The logging of the old pine trees on the Lookout Track on conservation reserve near the State Highway 1 bridge is well underway. The logging operation is complex involving large trees and difficult terrain. The Department of Conservation have safety concerns for people not taking heed of the warning signs and climbing over safety barriers.
Last week a tourist was fortunately sighted sleeping in the logging site before felling started. Other people have been seen walking through the site, despite the area being fenced off with warning signs. The Department of Conservation would like to stress the hazards that people are risking in entering this site.
The Department of Conservation particularly requested a hauling team to receive the contract for this site, as experience with steep terrain is essential. Experienced chainsaw operator Jeff Flutely explained, “The felling work on this site is hazardous due to the lean of the trees in relation to the contour of the land”. The dead wood in the forest is also keeping the foresters attention. The largest tree that Flutely has felled was 1.2m wide at the base.
To log the pines on the edge of the river bank, the loggers will use machine assisted felling techniques. They will use a machine called a bully, or diggers with an extension called a ‘grapple’, which is like a large claw. The claw clasps the tree, and after the chainsaw operator has made the cuts and moved away to safety, the grapple pulls the tree to the ground in the planned direction.
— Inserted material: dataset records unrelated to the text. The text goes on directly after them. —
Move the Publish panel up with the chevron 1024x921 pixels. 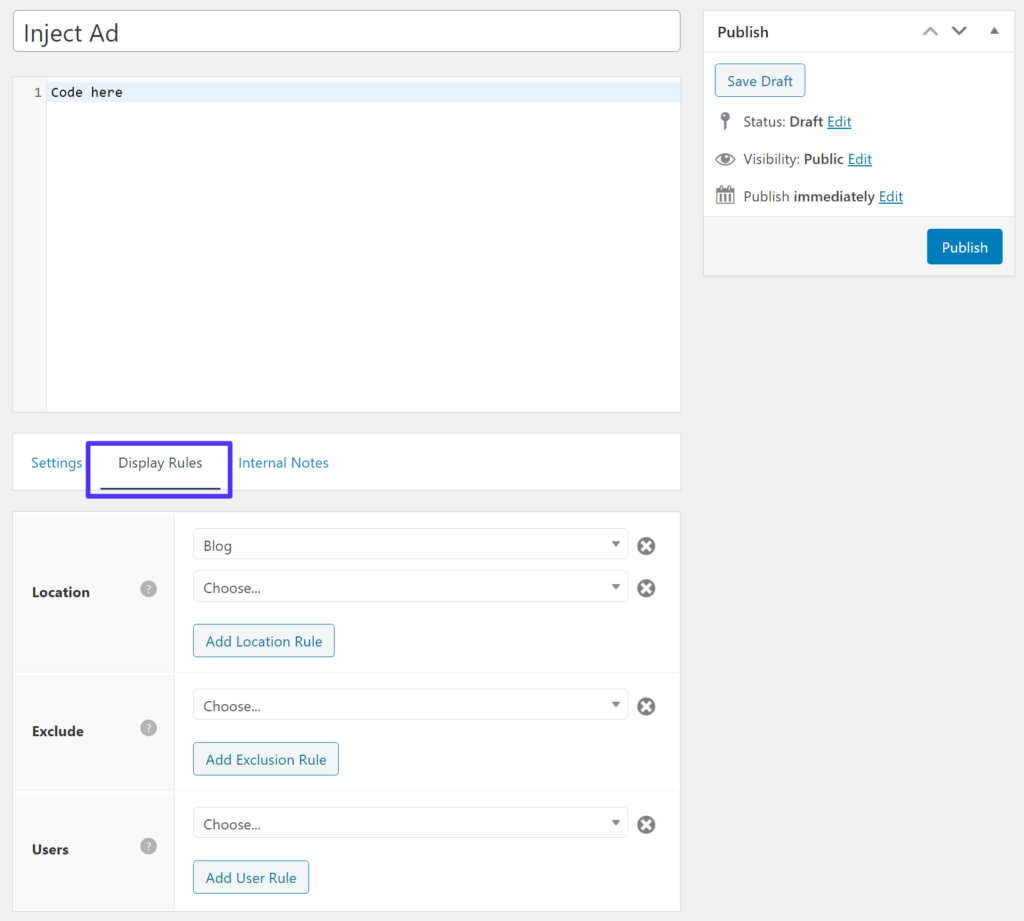click(929, 31)
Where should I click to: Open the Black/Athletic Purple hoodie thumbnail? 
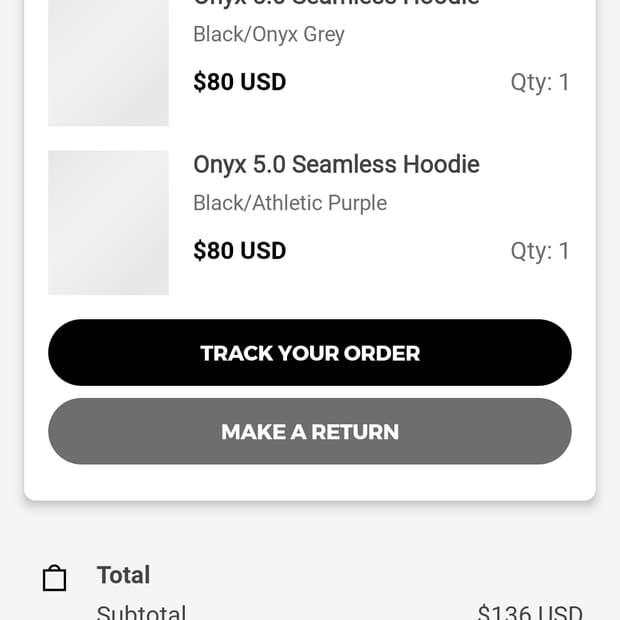click(x=108, y=222)
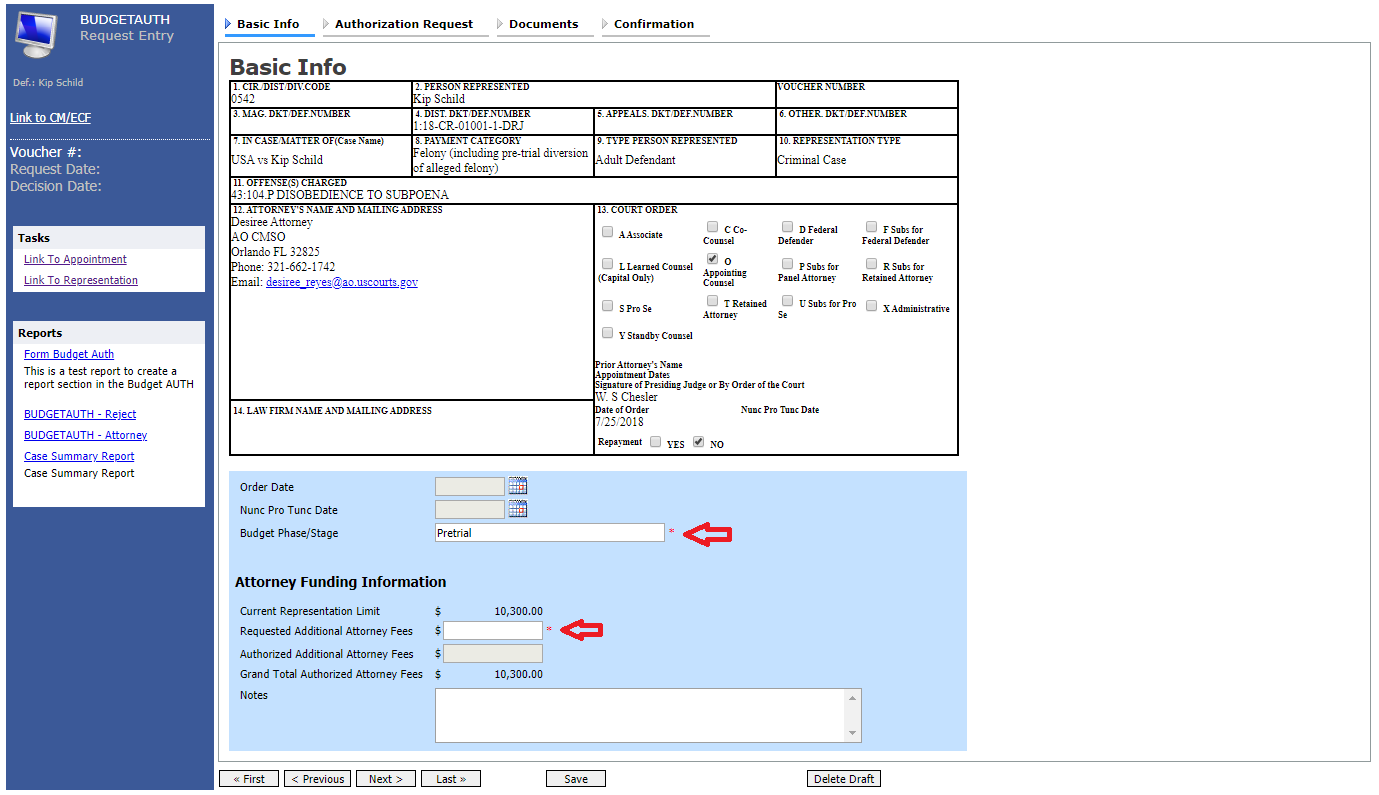Click the Next > navigation button

(x=385, y=779)

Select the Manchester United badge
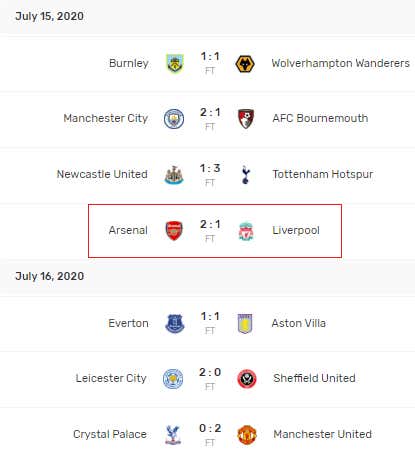pos(247,435)
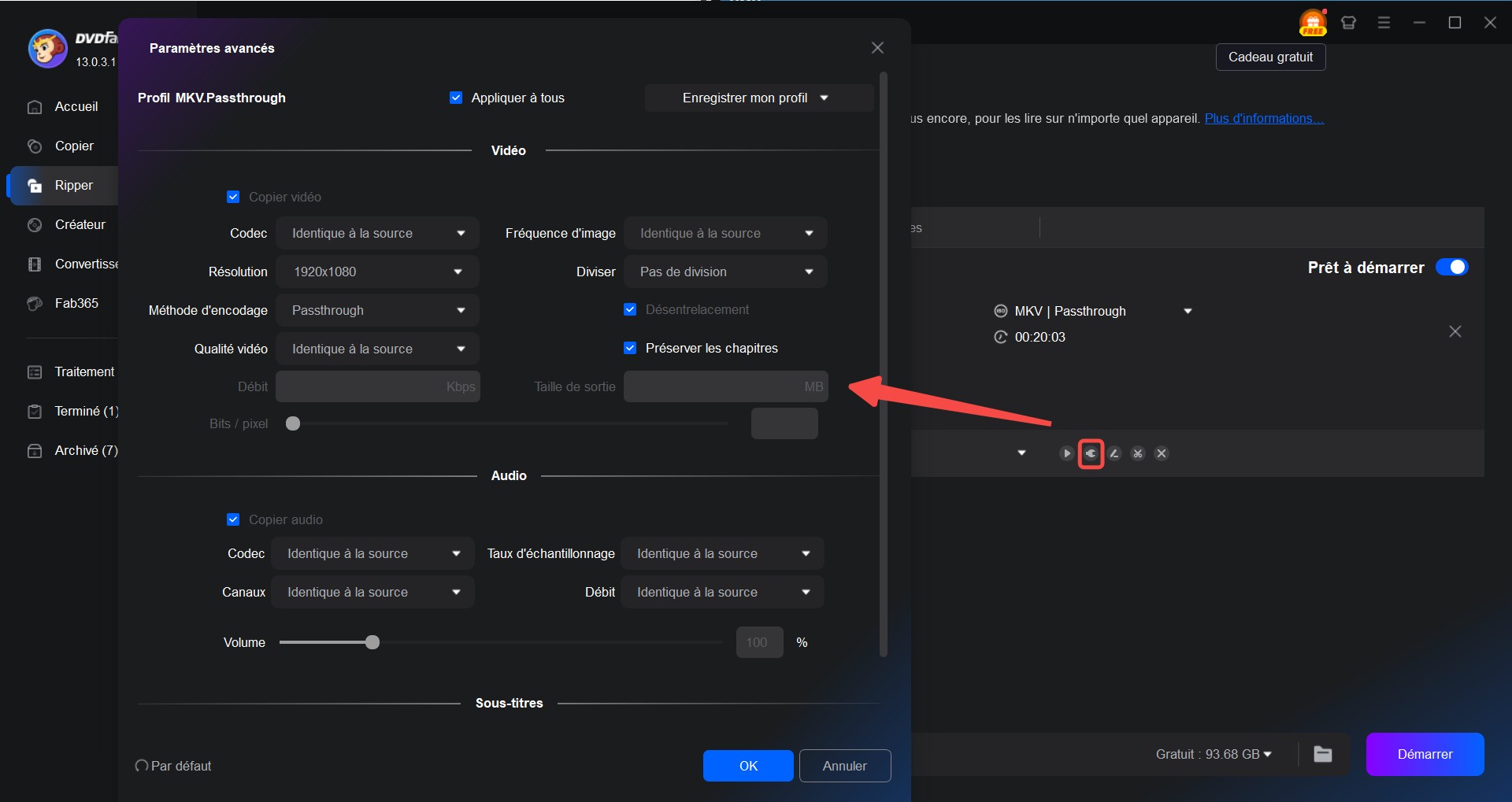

The Department of Conservation project manager Leith Rhynd explains that it is inevitable that felling on the edge of the river bank, a few of the trees will have to be felled into the river. Resource consents have been granted to remove the trees with diggers via the river. Mr Rhynd explains, “Through a history of consents, the Waikato Regional Council trusts the Department of Conservation to remove the trees with zero to minimum impact on the river”.
The mature pine forest is being felled to remove the hazard of falling trees from anglers fishing below, damage to the river system and to prevent potential infrastructure damage to the State Highway bridge. Much of the area will be replanted in suitable native vegetation during the winter.